Recently, some clinical factors, such as performance status and metastatic sites, emerged as potential predictors for immunotherapy efficacy [4,5,6]. In this narrative review, we pointed out the impact of bone metastatic site.

The incidence of bone metastasis in NSCLC varies—according to the studies taken into consideration—ranging from 20% to more than 60%. Thanks to the improvement of diagnostic techniques (e.g., PET-CT scan) associated with increased survival, the incidence of bone metastasis seems to be increased. In fact, 20–30% of NSCLC patients have bone metastasis at diagnosis and a further 35–40% of cases develop bone metastasis during the course of their disease [7,8]. We know that this metastatic site can lead to the development of skeletal related events (SREs), such as severe pain, pathological fractures, spinal compression, and hypercalcemia, all of which reduce the patient’s quality of life and performance status [9]. Bone metastasis usually indicates a poor prognosis for patients with lung cancer [10].

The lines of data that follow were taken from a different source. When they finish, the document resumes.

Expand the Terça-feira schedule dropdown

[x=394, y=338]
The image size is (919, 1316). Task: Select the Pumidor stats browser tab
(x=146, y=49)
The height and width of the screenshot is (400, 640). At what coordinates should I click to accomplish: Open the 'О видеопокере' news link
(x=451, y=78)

In the last decades, evidence has been published that indicates that bone marrow also functions in regulating the immune system and trafficking immune cells (regulatory T cells, T cells, B cells, dendritic cells, natural killer T cells, myeloid-derived suppressor cells, and mesenchymal stem cells) [11]. Bone marrow, therefore, can be considered an immune system regulator and could potentially influence the response to immunotherapy. This is the new concept of osteoimmuno-oncology (OIO), which refers to interactions between bone, immune, and tumor cells in the bone metastatic microenvironment [12].

To our knowledge, however, none of the previous randomized control trials have ever evaluated the impact of bone involvement in patients treated with immune checkpoint inhibitors nor stratified patients based on bone metastasis. Only about 1% (6/561) of publications with approved immunotherapies in breast, prostate, lung cancer, and melanoma patients report results on bone metastasis. Thus, the impact of BoM on ICI treatment has remained poorly studied. It was found that the tumor and bone microenvironment play an important role. Several studies [6,13,14,15] suggest that bone involvement may be a negative prognostic factor and the presence of BoM could be predictive of a poor response to ICIs.

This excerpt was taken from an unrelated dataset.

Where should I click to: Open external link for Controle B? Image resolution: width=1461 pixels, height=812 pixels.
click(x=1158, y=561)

In the last few years, it has also been hypothesized that the interaction between the tumor, the immune system, and the bone may occur through the presence of extracellular vesicles (EVs) that carry information through the bloodstream.

The aims of this narrative review are: (1) describe the biological theories concerning the microenvironment of bone metastasis and the interaction between bone, the immune system, and neoplastic cells; (2) discuss the published clinical data of patients with NSCLC and bone metastasis treated with immunotherapy (alone or in combination with chemotherapy and/or bone-targeted therapy); and (3) discuss new perspectives in the field of osteoimmunoncology.